Instructions to follow: Can you copy every line of the records below word for word, leaving the pictures out of your answer?

Text and item location records:
--------------------------------------------------

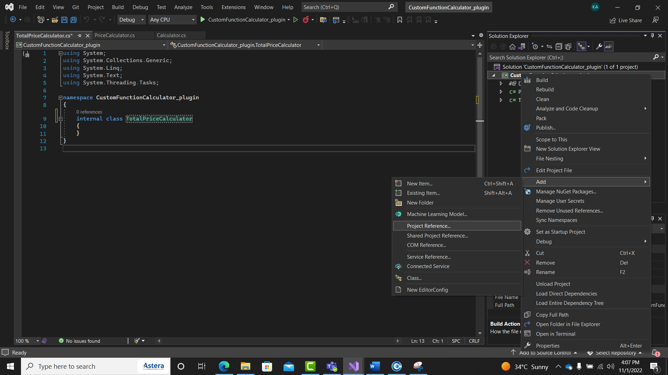Screen dimensions: 668x375
Task: Choose Manage NuGet Packages... option
Action: click(566, 192)
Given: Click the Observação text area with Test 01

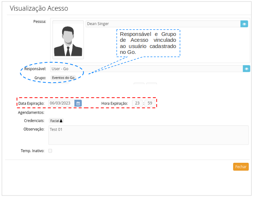Looking at the screenshot, I should [149, 135].
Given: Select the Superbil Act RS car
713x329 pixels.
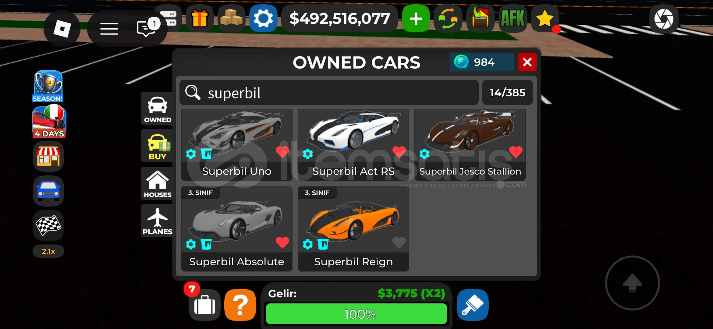Looking at the screenshot, I should (x=353, y=144).
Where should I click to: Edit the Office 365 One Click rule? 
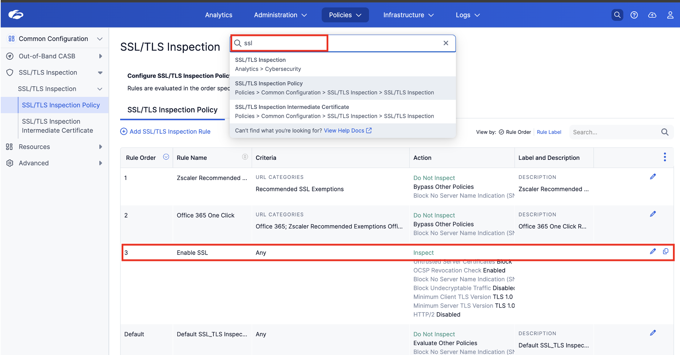coord(653,214)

--------------------------------------------------

Answer to the task:
Screen dimensions: 668x375
Task: Choose Manage NuGet Packages... option
Action: click(566, 192)
Given: Click the Observação text area with Test 01

Looking at the screenshot, I should [149, 135].
Given: Select the Superbil Act RS car
713x329 pixels.
Looking at the screenshot, I should (x=353, y=144).
Where should I click to: Edit the Office 365 One Click rule? 
coord(653,214)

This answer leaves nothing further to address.